Mijn gedachten keren weer terug naar het onderwerp van nu als Damen een kneepje geeft in mijn knie en zegt: ‘Maak je geen zorgen. Ze draait wel weer bij.’
Hij klinkt zeker van zijn zaak, maar zijn gezichtsuitdrukking verraadt hem. Zijn woorden zijn gebaseerd op hoop, niet op zekerheid. Mij geruststellen vindt hij belangrijker dan de waarheid vertellen. Want één ding is zeker: als Sabine nu nog niet is bijgedraaid, dan is de kans klein dat ze dat ooit nog doet. Althans niet zeer binnenkort.

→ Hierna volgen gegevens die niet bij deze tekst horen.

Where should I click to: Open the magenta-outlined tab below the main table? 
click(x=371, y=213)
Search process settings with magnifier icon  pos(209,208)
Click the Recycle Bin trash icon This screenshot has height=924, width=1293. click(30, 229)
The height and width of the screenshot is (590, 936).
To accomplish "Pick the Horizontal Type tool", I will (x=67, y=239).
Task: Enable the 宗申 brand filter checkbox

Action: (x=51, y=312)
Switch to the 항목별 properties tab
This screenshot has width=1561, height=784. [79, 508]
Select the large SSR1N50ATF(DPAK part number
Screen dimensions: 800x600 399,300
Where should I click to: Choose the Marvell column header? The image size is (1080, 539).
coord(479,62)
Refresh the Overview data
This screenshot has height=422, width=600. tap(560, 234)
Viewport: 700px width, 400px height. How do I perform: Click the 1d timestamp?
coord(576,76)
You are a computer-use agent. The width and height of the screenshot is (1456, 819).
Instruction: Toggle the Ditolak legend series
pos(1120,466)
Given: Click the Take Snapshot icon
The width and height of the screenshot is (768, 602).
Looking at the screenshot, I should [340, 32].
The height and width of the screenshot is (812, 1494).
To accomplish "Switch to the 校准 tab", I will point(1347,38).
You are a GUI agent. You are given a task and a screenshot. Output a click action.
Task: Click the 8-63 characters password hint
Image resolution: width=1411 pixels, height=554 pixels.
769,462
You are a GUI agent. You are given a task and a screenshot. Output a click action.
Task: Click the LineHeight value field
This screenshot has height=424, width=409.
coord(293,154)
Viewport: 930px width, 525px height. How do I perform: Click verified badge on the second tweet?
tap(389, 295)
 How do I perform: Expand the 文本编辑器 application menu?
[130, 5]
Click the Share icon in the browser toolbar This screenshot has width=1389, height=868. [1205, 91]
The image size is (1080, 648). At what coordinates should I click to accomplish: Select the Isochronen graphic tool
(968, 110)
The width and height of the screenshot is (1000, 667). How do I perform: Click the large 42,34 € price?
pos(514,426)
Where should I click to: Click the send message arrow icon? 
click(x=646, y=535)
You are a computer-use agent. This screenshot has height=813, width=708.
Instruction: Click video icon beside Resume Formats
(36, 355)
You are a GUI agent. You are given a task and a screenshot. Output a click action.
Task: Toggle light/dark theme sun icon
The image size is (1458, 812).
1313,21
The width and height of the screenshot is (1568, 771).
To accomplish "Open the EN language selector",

‘Weet je wat ik het irritantst vind?’ Ik weet dat hij het antwoord weet en alles al eerder gehoord heeft, maar ik ga toch verder. ‘Het is gewoon... het maakt niet uit wat ik tegen haar zeg of hoe vaak ik het probeer te bewijzen door haar gedachten te lezen en allerlei kleine weetjes op te lepelen over haar verleden, heden en toekomst die ik domweg niet zou kunnen weten zonder helderziend te zijn – het maakt geen moer uit. Het lijkt zelfs averechts te werken. Ze wordt er alleen maar nóg koppiger van en weigert te luisteren naar mijn argumenten of wat ik dan ook wil zeggen. Ze houdt voet bij stuk en weigert zich open te stellen. In plaats daarvan krijg ik alleen maar die gemene, veroordelende blik van haar. Zo overtuigd is ze dat ik haar voor de gek houd, dat ik alles heb verzonnen om maar aandacht te krijgen. Alsof ik echt helemaal ben ontspoord of zo.’ Ik schud mijn hoofd en stop mijn lange blonde haar achter mijn oor terwijl ik rood aanloop en mijn wangen gaan gloeien. Ik ben op dreef en elke keer rond dit punt heb ik een rood hoofd en ben ik overstuur. ‘Zelfs als ik haar vraag waarom ik in godsnaam zoveel moeite zou doen mijn gaven geheim te houden als het me allemaal te doen is om aandacht, zelfs als ik haar smeek naar haar eigen achterlijke argumenten te luisteren zodat ze hoort hoe idioot ze klinken, dan nog houdt ze vol. Ik bedoel, ze beschuldigt me zelfs van oplichting!’ Ik sluit mijn ogen en frons mijn wenkbrauwen terwijl ik dat moment helemaal opnieuw beleef.